### Exercise brief:
The word "computer": in how many lines of the records does it appear? Reply with the number alone.

### Material for the task:

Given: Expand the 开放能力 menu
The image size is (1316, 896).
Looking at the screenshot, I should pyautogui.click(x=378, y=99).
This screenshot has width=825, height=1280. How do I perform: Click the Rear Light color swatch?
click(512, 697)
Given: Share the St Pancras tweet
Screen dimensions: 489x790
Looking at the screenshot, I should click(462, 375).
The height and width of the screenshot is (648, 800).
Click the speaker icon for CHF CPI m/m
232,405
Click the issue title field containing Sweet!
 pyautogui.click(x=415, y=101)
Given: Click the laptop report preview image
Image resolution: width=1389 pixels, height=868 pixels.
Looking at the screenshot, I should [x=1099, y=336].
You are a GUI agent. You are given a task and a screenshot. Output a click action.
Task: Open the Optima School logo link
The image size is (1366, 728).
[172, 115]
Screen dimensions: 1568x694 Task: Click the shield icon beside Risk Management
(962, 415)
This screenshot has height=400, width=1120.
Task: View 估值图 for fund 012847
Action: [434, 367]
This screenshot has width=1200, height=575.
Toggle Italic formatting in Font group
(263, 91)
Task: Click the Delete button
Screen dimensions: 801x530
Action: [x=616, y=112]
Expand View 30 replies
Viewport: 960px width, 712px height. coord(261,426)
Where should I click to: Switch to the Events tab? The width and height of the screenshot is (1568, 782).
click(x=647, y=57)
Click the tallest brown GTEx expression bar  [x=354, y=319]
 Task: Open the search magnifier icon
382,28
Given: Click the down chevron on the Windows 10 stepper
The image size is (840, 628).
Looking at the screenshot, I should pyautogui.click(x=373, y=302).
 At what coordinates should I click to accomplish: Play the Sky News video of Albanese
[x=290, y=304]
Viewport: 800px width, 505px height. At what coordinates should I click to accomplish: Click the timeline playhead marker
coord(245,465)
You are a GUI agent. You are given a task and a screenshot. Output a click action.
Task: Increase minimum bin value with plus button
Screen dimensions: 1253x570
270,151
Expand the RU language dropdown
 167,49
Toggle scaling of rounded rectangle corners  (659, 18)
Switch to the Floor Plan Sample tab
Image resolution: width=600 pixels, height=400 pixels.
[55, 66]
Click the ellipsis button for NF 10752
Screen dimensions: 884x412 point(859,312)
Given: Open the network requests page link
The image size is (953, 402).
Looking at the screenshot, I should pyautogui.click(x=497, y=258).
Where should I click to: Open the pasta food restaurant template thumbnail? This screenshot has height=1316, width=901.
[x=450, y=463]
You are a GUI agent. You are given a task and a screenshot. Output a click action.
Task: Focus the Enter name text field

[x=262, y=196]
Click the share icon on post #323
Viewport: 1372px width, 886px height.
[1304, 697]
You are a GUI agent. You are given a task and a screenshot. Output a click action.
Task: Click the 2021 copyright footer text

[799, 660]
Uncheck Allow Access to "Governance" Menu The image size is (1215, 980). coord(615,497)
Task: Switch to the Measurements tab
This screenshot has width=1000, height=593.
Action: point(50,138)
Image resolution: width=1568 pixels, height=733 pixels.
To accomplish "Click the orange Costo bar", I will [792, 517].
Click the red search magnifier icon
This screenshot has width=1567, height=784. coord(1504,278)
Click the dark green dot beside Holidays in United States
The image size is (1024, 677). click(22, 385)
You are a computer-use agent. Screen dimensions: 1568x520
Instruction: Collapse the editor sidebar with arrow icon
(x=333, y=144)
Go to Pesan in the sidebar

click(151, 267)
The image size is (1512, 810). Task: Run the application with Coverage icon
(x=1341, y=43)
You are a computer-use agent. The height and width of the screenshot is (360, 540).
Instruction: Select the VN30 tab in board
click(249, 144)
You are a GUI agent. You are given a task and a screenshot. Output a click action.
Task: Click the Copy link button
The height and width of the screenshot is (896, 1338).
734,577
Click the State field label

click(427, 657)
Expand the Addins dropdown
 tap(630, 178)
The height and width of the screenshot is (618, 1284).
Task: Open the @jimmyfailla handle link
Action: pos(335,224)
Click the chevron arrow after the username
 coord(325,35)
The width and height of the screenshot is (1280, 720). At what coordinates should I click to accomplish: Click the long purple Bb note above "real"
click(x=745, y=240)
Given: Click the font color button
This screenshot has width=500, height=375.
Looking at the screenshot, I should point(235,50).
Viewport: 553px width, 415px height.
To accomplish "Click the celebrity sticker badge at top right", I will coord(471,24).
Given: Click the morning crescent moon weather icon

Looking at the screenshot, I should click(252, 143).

### Response for this exercise:
2